President Bush said he had not seen Greenspan’s comments, nor spoken to him, and declined to respond directly to a reporter’s question about them.

Bush said that “my position on Social Security benefits is, those benefits should not be changed for people at or near retirement.”

He renewed his call for personal savings accounts for younger workers that he said “would make sure those younger workers receive benefits equal to or greater than that which is expected.” And Bush repeated his promise to cut the deficit in half over five years.

While Greenspan urged urgency, Congress is unlikely to take up the controversial issue of cutting Social Security benefits in an election year.

Greenspan, who turns 78 next week, said that the benefits now received by current retirees should not be touched but he suggested trimming benefits for future retirees and doing it soon enough so that they could begin making adjustments to their own finances to better prepare for retirement.

Greenspan did not rule out using tax increases to deal with the looming crisis in Social Security, but he said that tax hikes should only be considered after every effort had been made to trim benefits.

“I am just basically saying that we are overcommitted at this stage,” Greenspan said in response to committee questions. “It is important that we tell people who are about to retire what it is they will have.” He warned that the government should not “promise more than we are able to deliver.”

While the country is currently enjoying the lowest interest rates in more than four-decades, Greenspan warned that this situation will not last forever. He said financial markets will begin pushing long-term interest rates higher if investors do not see progress being made in dealing with the projected huge deficits that will occur once the baby boomers begin retiring.

“We are going to be confronted ... in a few years with an upward ratcheting of long-term interest rates which will be very debilitating for long-term growth,” Greenspan told the committee if the deficit problem is not addressed.

Greenspan suggested two ways that benefits could be trimmed.

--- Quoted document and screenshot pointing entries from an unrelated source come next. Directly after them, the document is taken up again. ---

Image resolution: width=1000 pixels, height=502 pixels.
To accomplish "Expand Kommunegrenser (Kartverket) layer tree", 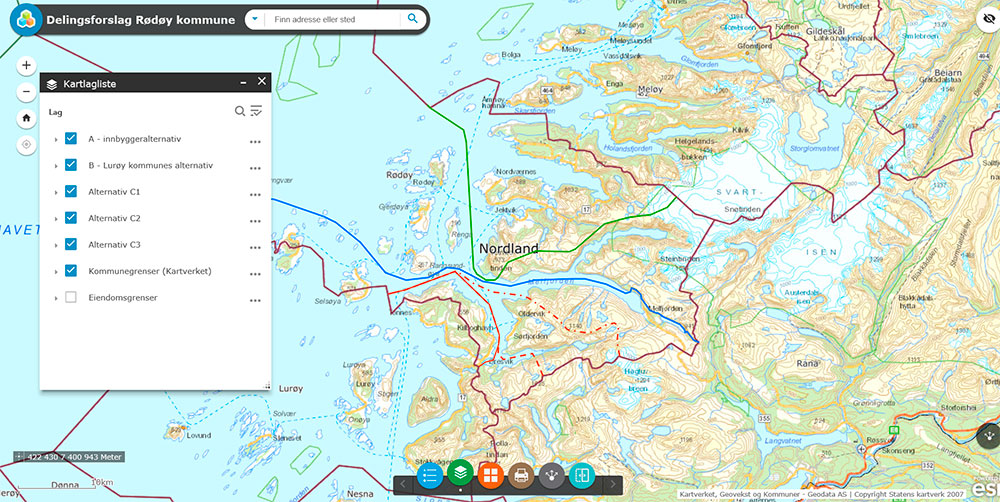I will 56,271.
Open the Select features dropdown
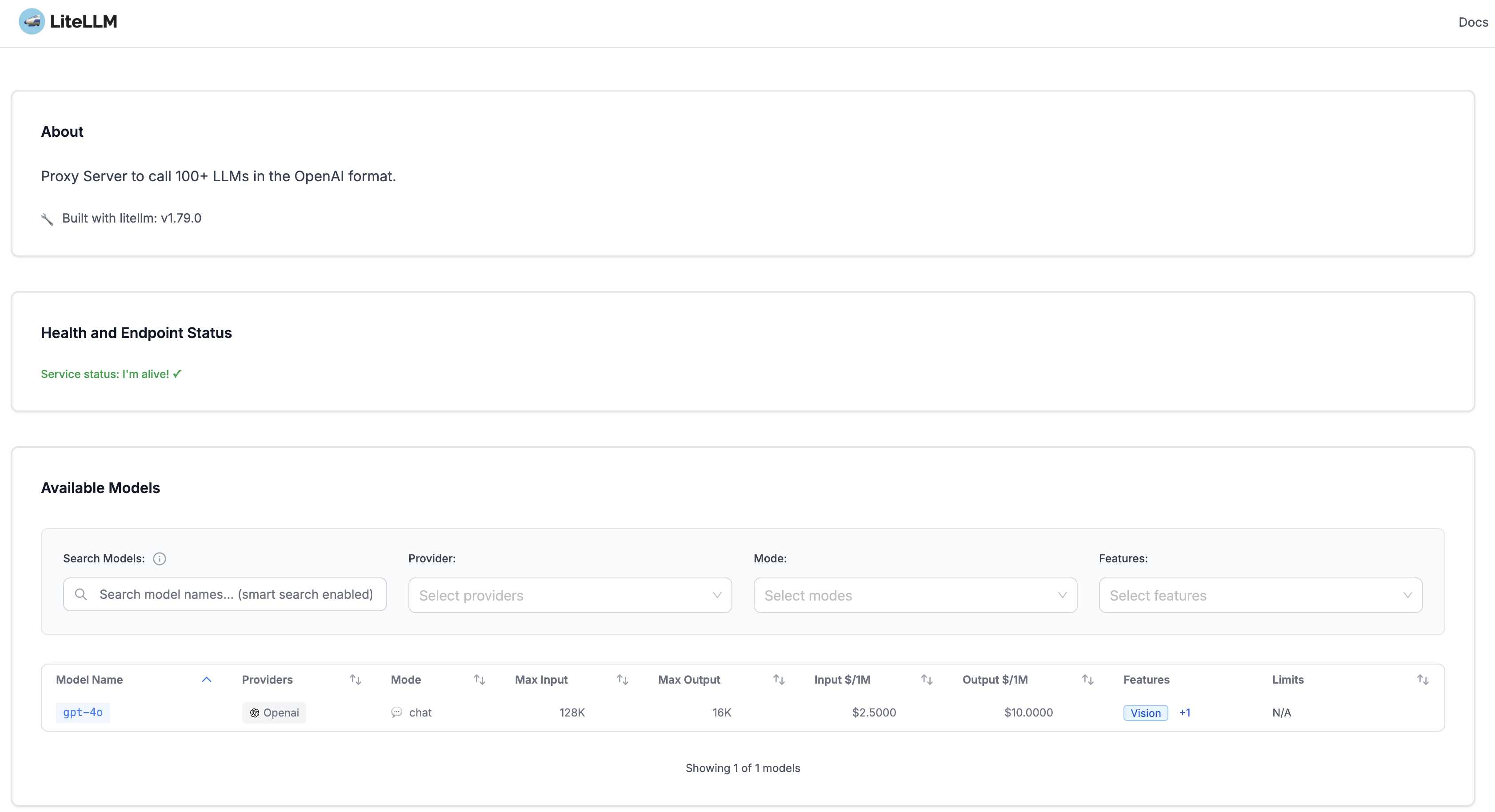The width and height of the screenshot is (1495, 812). [1260, 595]
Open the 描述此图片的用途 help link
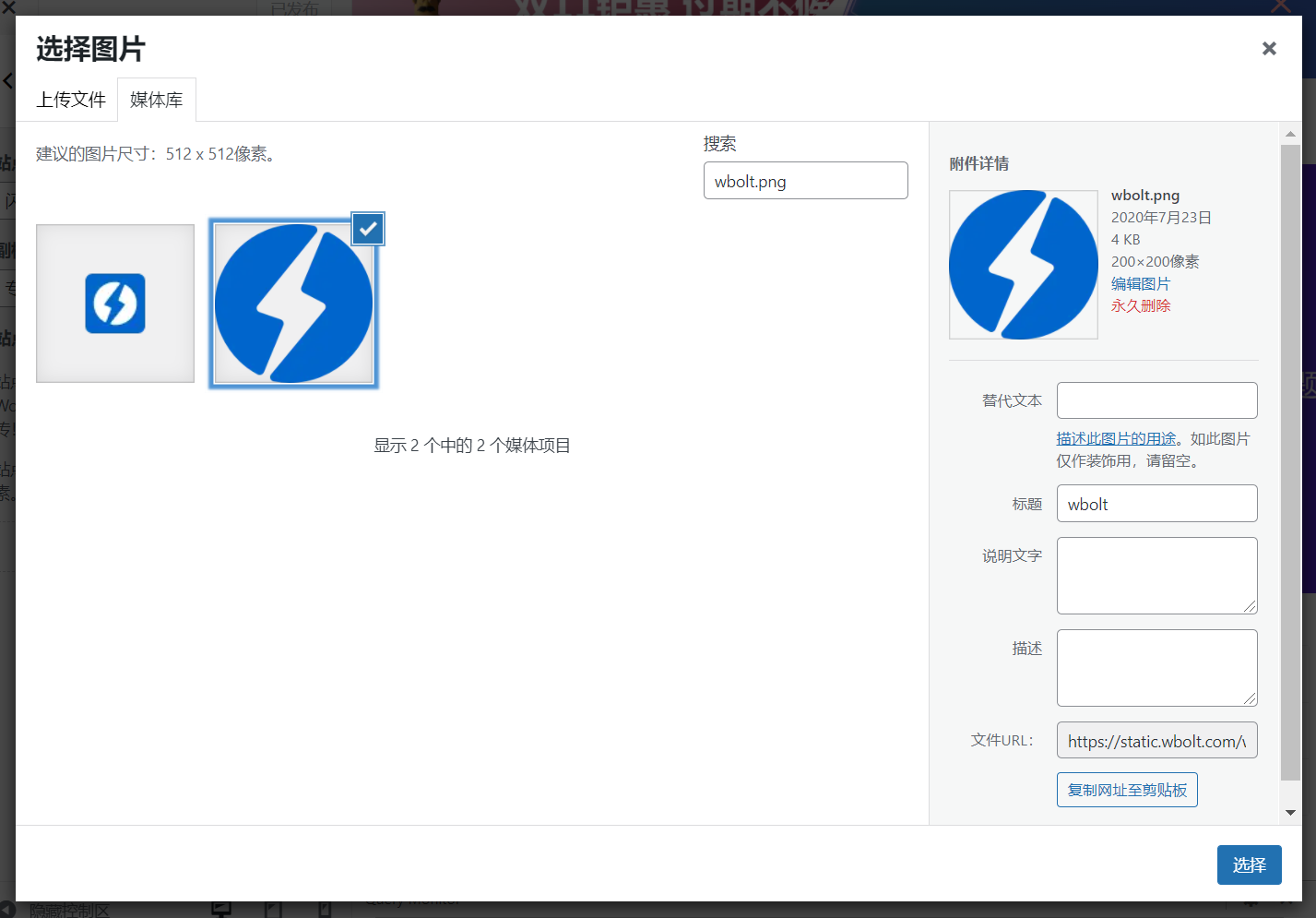This screenshot has width=1316, height=918. (x=1116, y=439)
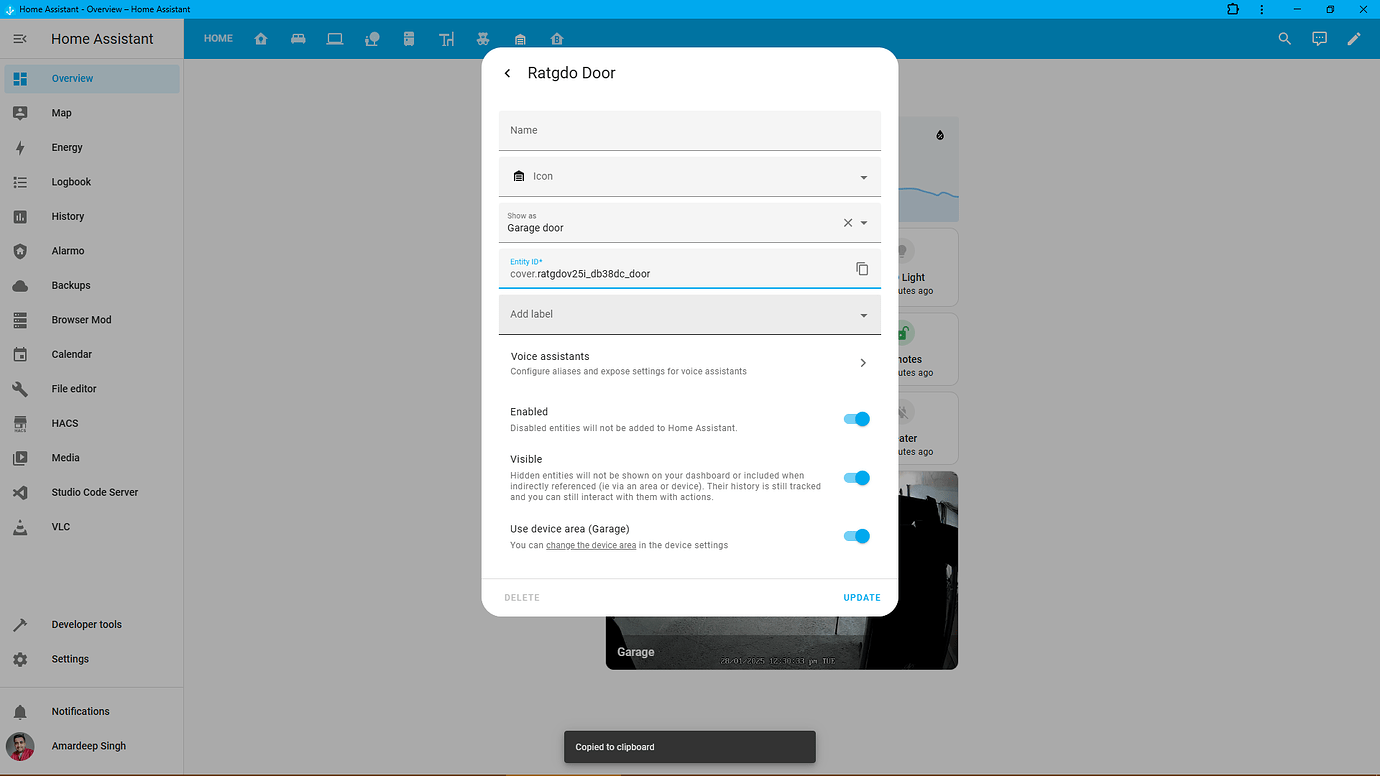Open the Show as dropdown
Viewport: 1380px width, 776px height.
coord(862,222)
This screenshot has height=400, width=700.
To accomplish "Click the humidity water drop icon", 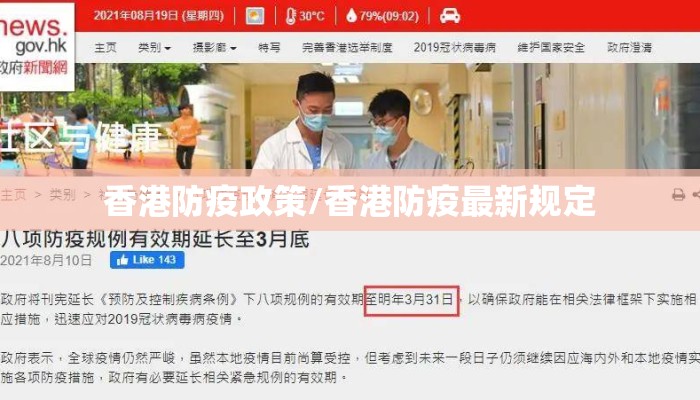I will pyautogui.click(x=351, y=16).
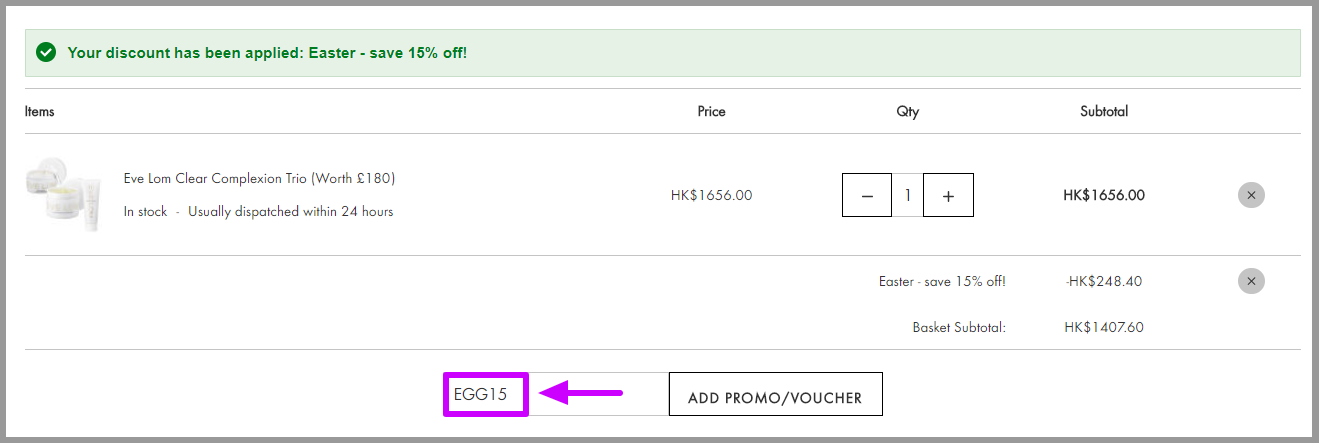Remove Eve Lom item from basket

(1251, 195)
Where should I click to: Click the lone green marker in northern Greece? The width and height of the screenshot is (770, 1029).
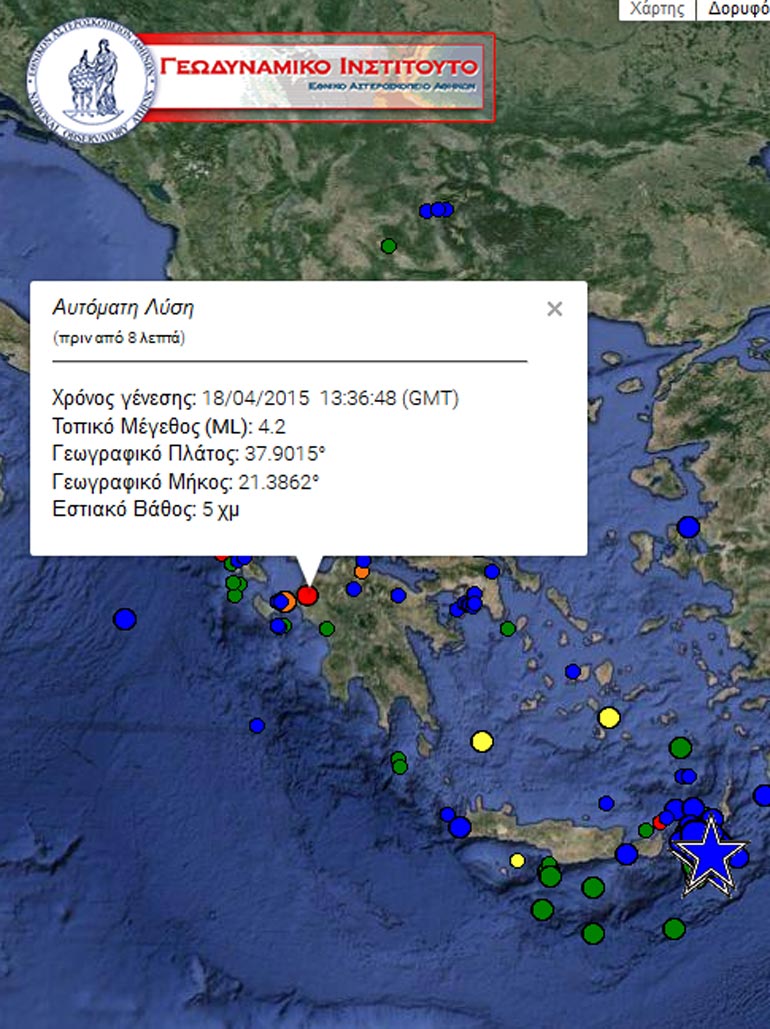pyautogui.click(x=389, y=245)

He said that the annual cost-of-living adjustments for those receiving benefits could be made using a new version of the Consumer Price Index called the chain-weighted index, which gives lower readings on inflation.

He also said that the age for retirement should be indexed in some way to take into account longer lifespans. He noted that presently the age for being able to get full Social Security benefits is rising from 65 to 67 as one of the changes Congress adopted in the mid-1980s, based on recommendations of a commission Greenspan chaired. In his testimony, Greenspan said Congress should go further and index the retirement age so that it will keep rising.

As he has in the past, Greenspan called on Congress to reinstitute rules that require any future tax cuts to be paid for either by spending cuts or increases in other taxes.

While that would erect a high hurdle to Bush’s call for making his 2001 and 2003 tax cuts permanent, estimated to cost at least $1 trillion over a decade, Greenspan again repeated his belief that spending cuts rather than tax increases were the best way to deal with the exploding deficit.

While not ruling out totally the use of tax increases to deal with at least part of the looming surge in spending on Social Security, Medicare and other entitlement programs, Greenspan urged caution in increasing taxes.

“Tax rate increases of sufficient dimension to deal with our looming fiscal problems arguably pose significant risks to economic growth and the revenue base,” Greenspan said. “The exact magnitude of such risks is very difficult to estimate, but they are of enough concern, in my judgment, to warrant aiming to close the fiscal gap primarily, if not wholly, from the outlay side.”